January 2022 Newsletter
/Making Moves in 2022
We hope you all have been having a happy and healthy new year. We can hardly believe February is around the corner and thus, another month closer to the studio’s big move.
While we have nothing official to share yet, we are close to finalizing some details on our new home and will share the news just as soon as we’re able. In the meantime, we would LOVE to see some familiar faces over the next few months and hope you all get a chance to visit us before we relocate. With that in mind, and to say thank you to our Fort Lauderdale audience over the last seven years, we are offering a discount on all our upcoming classes planned through March! Take a look at our offerings below and sign up using the code THANKSFTL at checkout for 10% off any class, course, print club or open studio on the Spring schedule.
If you have a project in mind that you’ve been meaning to reach out about, please touch base with us ASAP. We have a limited production schedule and will be wrapping up all projects by April in order to start chipping away at the daunting task of moving all our equipment.
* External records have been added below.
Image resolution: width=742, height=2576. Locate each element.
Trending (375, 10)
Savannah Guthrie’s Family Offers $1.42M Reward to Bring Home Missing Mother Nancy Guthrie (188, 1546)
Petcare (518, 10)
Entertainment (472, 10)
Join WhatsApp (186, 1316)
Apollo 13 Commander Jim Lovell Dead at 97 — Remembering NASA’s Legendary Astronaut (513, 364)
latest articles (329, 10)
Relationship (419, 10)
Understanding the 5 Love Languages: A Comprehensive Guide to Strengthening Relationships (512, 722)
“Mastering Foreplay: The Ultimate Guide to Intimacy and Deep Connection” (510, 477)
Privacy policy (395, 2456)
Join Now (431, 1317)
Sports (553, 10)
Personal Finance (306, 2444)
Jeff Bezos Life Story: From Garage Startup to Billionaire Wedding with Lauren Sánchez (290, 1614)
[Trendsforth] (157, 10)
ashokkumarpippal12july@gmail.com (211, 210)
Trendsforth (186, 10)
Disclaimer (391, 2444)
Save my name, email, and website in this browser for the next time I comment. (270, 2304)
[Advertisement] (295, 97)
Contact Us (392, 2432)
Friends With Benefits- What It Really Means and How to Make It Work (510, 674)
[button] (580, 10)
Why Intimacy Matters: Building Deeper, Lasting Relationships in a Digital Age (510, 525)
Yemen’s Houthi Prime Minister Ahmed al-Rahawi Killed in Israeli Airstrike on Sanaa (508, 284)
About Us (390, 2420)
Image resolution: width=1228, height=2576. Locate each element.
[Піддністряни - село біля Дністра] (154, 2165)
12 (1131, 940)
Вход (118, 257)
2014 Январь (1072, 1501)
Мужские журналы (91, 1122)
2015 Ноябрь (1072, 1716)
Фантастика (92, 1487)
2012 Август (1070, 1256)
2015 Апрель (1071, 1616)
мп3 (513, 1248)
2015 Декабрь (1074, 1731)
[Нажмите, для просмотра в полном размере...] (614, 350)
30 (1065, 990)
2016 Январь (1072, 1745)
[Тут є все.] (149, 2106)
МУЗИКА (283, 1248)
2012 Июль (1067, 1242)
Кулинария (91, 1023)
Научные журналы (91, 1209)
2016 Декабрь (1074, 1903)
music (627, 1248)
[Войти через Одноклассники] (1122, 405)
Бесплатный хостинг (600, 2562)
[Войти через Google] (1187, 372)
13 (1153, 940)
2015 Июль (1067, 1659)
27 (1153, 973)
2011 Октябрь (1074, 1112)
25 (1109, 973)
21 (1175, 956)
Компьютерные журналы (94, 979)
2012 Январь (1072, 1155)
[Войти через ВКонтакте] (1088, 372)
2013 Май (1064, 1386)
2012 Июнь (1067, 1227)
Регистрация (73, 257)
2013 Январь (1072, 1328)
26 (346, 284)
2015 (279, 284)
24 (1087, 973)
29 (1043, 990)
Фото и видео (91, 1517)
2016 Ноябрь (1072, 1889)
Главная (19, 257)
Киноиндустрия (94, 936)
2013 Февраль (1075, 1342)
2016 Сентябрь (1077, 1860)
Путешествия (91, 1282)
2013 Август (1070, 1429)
So, let’s connect and realize that print, paper, book project while we still have the presses running.
As always, we thank you for your support and look forward to seeing more of you over these next few months.
IN THE GALLERY
Lexicon of Longing by Golnar Adili
On View: January 17 - March 1, 2022
Virtual Artist Talk and Preview: Jan 26th, 6pm @isprojectsfl
Opening Reception: Jan 29th, 6-10pm
Lexicon of Longing is a solo exhibition of artists' books and prints by Golnar Adili which grapple with deconstructing and reconstructing past traumas. Born in Virginia to activist parents fighting against the shah, Adili’s family migrated to Iran in the wake of the revolution. Growing up in post-1979 Tehran, in the face of seismic geopolitical shifts, Adili experienced uprooting and disconnection. Only two years after their resettlement in Iran, Iraq’s sudden attack on Iran tightened the Islamic Republic’s grip on any political opposition, catalyzing Adili’s father’s eventual escape back to the United States. Adili’s father was never able to return. This separation split Adili’s family for many years, ending only when she moved to the states to attend college. In her work, Adili is compelled to decode the ways in which these events have marked her.
As a visual thinker, Adili is interested in learning through comparison; making connections between similar shapes and events from varied contexts as the foundation upon which she builds her vast internal library of the world. Inspired by how her own child observes and archives information, Adili has infused her practice with play, using family photographs and language to reshape memory, experiences of displacement and identity. Forgetting and relearning both English and Persian multiple times has made language a fascinating reference in Adili's work. Persian poetry, as well as biographical text investigating a landscape of longing, have provided a valuable context for examining language formally. These investigations include physically building words and letters with a multitude of materials. In doing so, Adili uses architecture, book arts, and installation to distort and blur the lines between design, craft, and fine art.
Golnar Adili is a mixed media artist, educator, and designer with a focus on diasporic identity. She holds a master's degree in architecture from the University of Michigan and has attended residencies at the Rockefeller Foundation for the Arts (Bellagio, Italy), Center for Book Arts (NYC), Smack Mellon (Brooklyn, NY), Fine Arts Work Center in Provincetown (MA), MacDowell Colony (NYC), Ucross Foundation for the Arts (Clearmont, WY), Lower East Side Printshop (NYC), Women’s Studio Workshop (Rosendale, NY), and Lower Manhattan Cultural Council Workspace (NYC), among others. Adili has shown her work internationally; venues include: the Victoria and Albert Museum (London, UK), NURTUREart (Brooklyn, NY), Craft and Folk Art Museum (Los Angeles, CA), and International Print Center New York (NYC). She has received several grants, including the Pollock-Krasner Foundation grant, NYFA Fellowship in Printmaking/Drawing/Artists Books, and the Jerome Hill Finalist Grant. Adili is a Jameel Prize finalist. Her artist books are in several collections, including the Library of Congress, Rutgers University, Yale University, and University of Michigan.